▶ [Source passage]
■ ■ ■ ■ ■ ■ ■
Ex Squeeze Me

By -

I had an interesting little experience the other day which reminded me of a post I wrote a decade ago.

Here in my beloved home of Palo Alto, we’ve got a shopping center that has been around for decades called Town & Country. I had to run an errand down there, so I had to make a quick decision whether to take the Tesla or just pile all my dogs into my other (not-as-nice) car. The dogs were eager for a drive, so I decided to slum it and take the non-Tesla instead.

I arrived at the shopping center, parked, ran my errand, and got back to my car. I put it in reverse and started backing out.

I happen to have really good peripheral vision, and I noticed a car was starting to back up, heading toward me. I figured they had slightly passed by a spot they wanted to get into and were backing up a few inches, but no, they just kept going, and at a fairly high rate of speed (for a parking lot, at least).

Even though I was sticking about halfway out of my space, and was extremely visible, the vehicle just kept barreling toward me, so I decided to give this numb-skull a serious heads-up by laying on the horn full blast, figuring they would slam on their brakes instantly.

Nope. They just kept heading toward me. (I realize it sounds like this all took place over the course of five minutes, but it was just a few moments; still, there was ample time for this person to react). And, sure enough, BLAMMO, they backed into the back of my car, jolting it hard. Thus brought to a halt by a large, solid object, they finally stopped their vehicle.

What happened next is the crux of the story: I pulled back into my parking space, got out of my car, and calmly walked over to talk to the woman who had just plowed, backwards, into my vehicle.

Tim: “You shouldn’t be driving backwards through a parking lot.”

Lady: “I’m so sorry! I’ve never hit anyone in my life! I’m a good driver!”

Tim: “Didn’t you see me? Didn’t you hear me honking?”

Lady: “I was looking this way.” {she gestures forward}

Tim: “When driving backwards, it’s normally best to look behind you.”

Yes, I actually said that. Just the sort of droll remark you’d expect of me. I’m so proud!
■ ■ ■ ■ ■ ■ ■
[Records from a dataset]
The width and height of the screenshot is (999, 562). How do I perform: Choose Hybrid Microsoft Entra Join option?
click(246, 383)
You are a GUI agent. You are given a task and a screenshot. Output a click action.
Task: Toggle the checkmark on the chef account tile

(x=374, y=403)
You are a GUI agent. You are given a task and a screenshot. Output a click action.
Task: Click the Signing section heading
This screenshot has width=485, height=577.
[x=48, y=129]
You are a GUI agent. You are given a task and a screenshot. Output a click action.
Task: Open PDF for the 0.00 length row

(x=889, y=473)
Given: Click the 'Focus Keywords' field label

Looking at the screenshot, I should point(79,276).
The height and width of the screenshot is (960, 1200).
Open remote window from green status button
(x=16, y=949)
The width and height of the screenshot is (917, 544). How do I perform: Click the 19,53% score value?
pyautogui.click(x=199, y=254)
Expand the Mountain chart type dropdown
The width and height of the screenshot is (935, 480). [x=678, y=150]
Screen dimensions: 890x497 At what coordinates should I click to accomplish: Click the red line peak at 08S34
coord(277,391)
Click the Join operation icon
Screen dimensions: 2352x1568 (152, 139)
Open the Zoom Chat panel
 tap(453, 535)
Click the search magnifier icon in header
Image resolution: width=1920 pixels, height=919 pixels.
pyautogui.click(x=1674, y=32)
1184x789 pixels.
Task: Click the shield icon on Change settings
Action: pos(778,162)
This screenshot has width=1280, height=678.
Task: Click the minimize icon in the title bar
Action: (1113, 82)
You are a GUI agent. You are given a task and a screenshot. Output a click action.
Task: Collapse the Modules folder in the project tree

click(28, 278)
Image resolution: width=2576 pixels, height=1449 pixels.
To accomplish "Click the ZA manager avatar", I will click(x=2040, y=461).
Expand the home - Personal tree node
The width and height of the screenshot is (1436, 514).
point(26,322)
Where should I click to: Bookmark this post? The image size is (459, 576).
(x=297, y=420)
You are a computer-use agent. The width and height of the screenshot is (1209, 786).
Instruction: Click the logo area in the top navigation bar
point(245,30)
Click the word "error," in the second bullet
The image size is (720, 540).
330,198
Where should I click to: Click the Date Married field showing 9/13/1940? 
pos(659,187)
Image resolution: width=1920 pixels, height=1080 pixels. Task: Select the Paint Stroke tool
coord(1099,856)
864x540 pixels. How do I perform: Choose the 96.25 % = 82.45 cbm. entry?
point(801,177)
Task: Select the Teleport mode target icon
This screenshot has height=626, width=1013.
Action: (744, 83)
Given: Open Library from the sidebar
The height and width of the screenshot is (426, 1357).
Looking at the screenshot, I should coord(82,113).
■ ■ ■ ■ ■ ■ ■
▶ [Problems]
(1) Answer these questions about the story of the parking-lot collision:
(a) What is the name of the shopping center the writer drove to?
(b) Why did the writer take the non-Tesla car?
(c) Which way did the woman say she was looking?
(2) Translate this sentence from the story of the parking-lot collision into Spanish: "I arrived at the shopping center, parked, ran my errand, and got back to my car."
(3) Carry on the story of the parking-lot collision from its final sentence.

▶ [Task-by-task answers]
(1)
(a) Town & Country
(b) The dogs were eager for a drive.
(c) Forward ("this way," with a gesture forward)

(2) Llegué al centro comercial, me estacioné, hice mi mandado y volví a mi auto.

(3)
Anyway, I examined my bumper, and although it was kind of scratched up, there wasn’t any serious damage.

Tim: “Look, it isn’t a huge deal. Give me forty bucks for a car wash, and we can forget the whole thing.”

Lady: “Oh, thank you! I’m so sorry.”

Tim: “You’re lucky I’m in a car I don’t care so much about. I almost drove my Tesla instead.”

Lady: (after a brief pause): “Are you………{my son’s name}’s Dad?”

Yep. She actually knew my son, and therefore, me. Obviously we had only met briefly once or twice, since we didn’t recognize each other. But she chatted cheerfully about my boy, and how well he had done in her organization, and how happy he seemed, and so forth. I told her I was giving her a special $40 friendship discount, and we both went on our way.

As I was driving home, I started to wonder other ways that could have gone. What if I had jumped out of my car like a madman, and started screaming, “Hey, you fucking bitch! What the fuck! You trying to kill someone? I’m calling the cops!” We’ll set aside the fact that I would never talk to a stranger like that, but go with me on this.

Obviously, I could have behaved angrily and, later, we’d realize we knew each other, and then……………AWK-WARD!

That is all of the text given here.